On Saturday night the harbour was nearly full and Sunday night was
overflowing. Maybe that amount of activity kept away the stone throwing
element that Nicki Griffin experienced. If anyone does experience
difficulties I would report it to the Garda and any of the local publicans
or shop owners. They want this to work.

For me the highlight of the weekend was a 40 minute set by Paul Weller (The
Jam), in the square on Sunday lunchtime, playing all The Jam favourites -
perfect for the dad-rocker (or mod) in me. Bliss!

/Conor
Re: Great Ballinasloe First Weekend - (05 June, 2001 17:29)
I know exactly what Conor means about Coreen Ford. Great fun to go through,
but I had to consciously put out of my mind what would happen were we to
meet another boat. Especially one of the big cruisers full of lads going at
full speed. What would you do in such a situation? Not necessarily the full
speed thing, but if you did meet another boat in one of the very narrow
sections and it was impossible to pass.

The same thing applies after Burke's lock going into Richmond Harbour at
Cloondra. There's no way two big cruisers could pass. Or even a big cruisers
and a skinny little thing like our Freeman. Who has right of way on a
section of canal like this?

I'm really sorry we missed seeing Ballinasloe at it's best instead of just
the stone throwing side. It sounded like a great weekend.

Nicki Griffin
Re: Great Ballinasloe First Weekend - (05 June, 2001 19:38)
Nicki asked....


[...]
Who has right of way on a section of canal like this?

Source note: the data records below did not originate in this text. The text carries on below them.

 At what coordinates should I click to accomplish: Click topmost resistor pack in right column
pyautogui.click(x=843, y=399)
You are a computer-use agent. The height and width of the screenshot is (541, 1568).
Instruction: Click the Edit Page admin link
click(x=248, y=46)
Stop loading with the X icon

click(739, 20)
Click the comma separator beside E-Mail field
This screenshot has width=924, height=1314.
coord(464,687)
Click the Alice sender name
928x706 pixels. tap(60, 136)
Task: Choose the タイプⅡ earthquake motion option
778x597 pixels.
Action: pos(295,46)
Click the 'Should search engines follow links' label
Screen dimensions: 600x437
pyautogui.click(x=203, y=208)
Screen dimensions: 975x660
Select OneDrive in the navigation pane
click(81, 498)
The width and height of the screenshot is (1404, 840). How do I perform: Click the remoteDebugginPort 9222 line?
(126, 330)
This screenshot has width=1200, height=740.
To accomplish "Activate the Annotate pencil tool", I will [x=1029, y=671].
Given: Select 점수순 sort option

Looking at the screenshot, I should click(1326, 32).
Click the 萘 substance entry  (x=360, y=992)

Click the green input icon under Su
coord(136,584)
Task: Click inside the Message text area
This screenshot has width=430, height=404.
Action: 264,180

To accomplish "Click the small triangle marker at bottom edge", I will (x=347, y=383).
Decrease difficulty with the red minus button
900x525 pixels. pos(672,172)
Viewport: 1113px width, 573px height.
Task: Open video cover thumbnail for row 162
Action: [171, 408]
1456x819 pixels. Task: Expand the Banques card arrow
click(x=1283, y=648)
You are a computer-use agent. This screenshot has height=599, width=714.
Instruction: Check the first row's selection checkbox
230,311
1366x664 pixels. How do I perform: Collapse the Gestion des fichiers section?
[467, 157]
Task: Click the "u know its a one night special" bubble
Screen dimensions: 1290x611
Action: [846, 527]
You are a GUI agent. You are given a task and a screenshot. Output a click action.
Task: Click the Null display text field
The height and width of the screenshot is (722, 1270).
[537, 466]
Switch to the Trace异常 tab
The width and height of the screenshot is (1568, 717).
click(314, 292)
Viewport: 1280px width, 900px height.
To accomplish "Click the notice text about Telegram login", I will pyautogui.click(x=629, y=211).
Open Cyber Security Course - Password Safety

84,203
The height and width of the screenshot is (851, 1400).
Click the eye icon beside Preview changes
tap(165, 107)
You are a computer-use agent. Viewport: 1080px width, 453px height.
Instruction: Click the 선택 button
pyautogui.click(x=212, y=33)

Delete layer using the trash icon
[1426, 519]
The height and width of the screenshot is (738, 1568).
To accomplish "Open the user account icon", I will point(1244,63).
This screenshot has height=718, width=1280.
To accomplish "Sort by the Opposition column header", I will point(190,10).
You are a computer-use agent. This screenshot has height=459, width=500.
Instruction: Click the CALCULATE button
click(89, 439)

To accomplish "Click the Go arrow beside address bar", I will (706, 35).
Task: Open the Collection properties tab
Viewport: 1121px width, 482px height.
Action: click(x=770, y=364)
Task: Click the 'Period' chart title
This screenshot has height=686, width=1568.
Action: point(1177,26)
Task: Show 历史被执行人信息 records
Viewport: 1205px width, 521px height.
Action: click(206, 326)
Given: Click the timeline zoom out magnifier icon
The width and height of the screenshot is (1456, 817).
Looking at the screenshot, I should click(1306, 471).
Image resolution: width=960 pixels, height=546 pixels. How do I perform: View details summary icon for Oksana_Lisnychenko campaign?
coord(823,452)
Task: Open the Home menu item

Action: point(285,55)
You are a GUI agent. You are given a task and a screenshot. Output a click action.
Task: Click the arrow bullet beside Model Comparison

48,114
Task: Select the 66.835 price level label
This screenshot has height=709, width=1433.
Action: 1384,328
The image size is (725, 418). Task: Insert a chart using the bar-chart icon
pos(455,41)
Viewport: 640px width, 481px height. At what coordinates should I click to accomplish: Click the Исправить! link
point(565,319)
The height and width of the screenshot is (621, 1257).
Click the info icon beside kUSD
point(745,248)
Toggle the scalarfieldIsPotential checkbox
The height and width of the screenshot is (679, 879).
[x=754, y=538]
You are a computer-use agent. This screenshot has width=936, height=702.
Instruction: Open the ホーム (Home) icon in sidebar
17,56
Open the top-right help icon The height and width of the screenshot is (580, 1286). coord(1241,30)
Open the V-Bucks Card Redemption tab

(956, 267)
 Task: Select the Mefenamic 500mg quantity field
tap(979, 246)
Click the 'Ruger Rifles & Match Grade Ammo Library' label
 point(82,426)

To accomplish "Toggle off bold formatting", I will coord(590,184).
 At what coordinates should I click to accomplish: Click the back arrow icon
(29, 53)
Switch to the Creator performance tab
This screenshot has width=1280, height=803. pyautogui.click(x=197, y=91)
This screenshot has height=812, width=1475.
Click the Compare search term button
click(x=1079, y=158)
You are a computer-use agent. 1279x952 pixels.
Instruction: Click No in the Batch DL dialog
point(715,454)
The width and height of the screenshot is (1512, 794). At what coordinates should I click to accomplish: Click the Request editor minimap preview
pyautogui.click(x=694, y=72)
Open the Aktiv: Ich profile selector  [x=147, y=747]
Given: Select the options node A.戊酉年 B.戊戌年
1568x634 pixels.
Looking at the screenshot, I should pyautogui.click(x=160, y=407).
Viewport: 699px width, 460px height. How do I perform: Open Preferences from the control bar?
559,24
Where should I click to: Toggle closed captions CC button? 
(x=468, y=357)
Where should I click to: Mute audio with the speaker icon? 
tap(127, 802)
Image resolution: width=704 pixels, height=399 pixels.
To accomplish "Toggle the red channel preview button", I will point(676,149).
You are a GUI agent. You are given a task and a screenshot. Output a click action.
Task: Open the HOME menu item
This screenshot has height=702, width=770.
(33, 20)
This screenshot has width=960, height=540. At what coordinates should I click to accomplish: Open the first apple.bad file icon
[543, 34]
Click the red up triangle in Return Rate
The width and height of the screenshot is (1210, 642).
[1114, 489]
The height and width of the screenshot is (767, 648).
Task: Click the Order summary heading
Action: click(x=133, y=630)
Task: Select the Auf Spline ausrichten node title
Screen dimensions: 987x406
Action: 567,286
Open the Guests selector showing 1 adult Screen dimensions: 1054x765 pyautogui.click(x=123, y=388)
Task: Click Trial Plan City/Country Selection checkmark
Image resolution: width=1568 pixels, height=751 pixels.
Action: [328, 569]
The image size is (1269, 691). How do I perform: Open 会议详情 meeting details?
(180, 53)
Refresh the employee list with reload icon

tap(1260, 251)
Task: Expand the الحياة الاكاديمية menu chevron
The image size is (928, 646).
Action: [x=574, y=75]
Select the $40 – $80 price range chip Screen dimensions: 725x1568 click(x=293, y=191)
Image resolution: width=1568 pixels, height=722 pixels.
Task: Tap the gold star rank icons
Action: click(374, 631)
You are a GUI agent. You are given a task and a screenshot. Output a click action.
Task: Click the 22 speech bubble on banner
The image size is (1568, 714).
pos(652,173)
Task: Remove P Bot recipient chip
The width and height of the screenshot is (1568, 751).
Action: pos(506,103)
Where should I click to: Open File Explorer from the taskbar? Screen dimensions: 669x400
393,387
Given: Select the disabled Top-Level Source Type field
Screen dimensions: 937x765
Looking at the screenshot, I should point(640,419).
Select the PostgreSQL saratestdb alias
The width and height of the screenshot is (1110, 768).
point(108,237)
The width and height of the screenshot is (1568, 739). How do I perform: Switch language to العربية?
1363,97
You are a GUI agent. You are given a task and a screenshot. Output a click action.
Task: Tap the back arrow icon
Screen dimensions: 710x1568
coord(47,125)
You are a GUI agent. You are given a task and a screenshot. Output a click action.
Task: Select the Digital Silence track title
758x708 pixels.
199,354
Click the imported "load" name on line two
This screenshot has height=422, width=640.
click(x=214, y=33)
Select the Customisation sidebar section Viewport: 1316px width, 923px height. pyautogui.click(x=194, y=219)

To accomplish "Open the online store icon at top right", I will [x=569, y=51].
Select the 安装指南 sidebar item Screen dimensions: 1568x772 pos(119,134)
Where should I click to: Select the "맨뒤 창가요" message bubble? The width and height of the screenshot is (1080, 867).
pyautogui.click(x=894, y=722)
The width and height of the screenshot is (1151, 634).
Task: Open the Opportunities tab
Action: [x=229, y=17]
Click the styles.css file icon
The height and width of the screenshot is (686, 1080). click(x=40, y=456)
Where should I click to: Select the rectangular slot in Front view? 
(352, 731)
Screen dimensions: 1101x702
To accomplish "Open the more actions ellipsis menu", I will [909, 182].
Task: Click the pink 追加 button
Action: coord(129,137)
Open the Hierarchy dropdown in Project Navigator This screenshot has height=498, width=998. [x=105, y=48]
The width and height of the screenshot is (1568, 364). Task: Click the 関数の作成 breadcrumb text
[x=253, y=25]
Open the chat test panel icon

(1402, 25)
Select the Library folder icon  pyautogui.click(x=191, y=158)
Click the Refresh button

The rule is very clear in a river or lake section. Downstream traffic has
right of way.
I assume the logic is that a downstream boat needs to go faster to maintain
steerage whereas an upstream boat can hold stationagainst the flow and still
remain in control.

I'm actually not sure what the rule is on still-water canals like the Grand
or Royal.

Colin
Re: Great Ballinasloe First Weekend - (05 June, 2001 22:23)
Re: Great Ballinasloe First Weekend - (05 June, 2001 22:35)
At 19:38 05/06/01 +0100, you wrote:

>I'm actually not sure what the rule is on still-water canals like the Grand
>or Royal.

"Where necessary, boats navigating against the stream shall reduce speed,
or stop, to allow clear passage to boats navigating with the stream." (From
Bye-law 20 (2).) That suggests to me that a boat travelling away from the
summit level has right of way.

If the oncoming vessel is the theatre barge *Enterprise*, whether it's
travelling with or against the stream, other boats are advised to go
ashore, climb the nearest tree and arm themselves with heavy weapons.

bjg



--
Brian J Goggin (T/F +353 61 377057)
Wordwrights ---- education at work

Laws are like cobwebs, which may catch small flies, but let wasps and
hornets break through. (Jonathan Swift, 1709)
Re: Great Ballinasloe First Weekend - (05 June, 2001 21:20)
We also took a trip to Ballinasloe last weekend, albeit a short one. We
arrived on Sunday afternoon but decided to spend the night down by the lock
instead. This was prompted firstly by the fact that we felt a bit exposed,
being the closest boat to the gangway on the marina (also as a result of
reports on this mailing list last week) but also by the fact that having a
two-year-old on board puts paid to any prospects of nightlife anyway! We
echo what others have said about the harbour, however. There was nothing
down at the marina to indicate that there was a festival in full swing (or
did we miss the signs)? Pity, I would have loved to see Paul Weller!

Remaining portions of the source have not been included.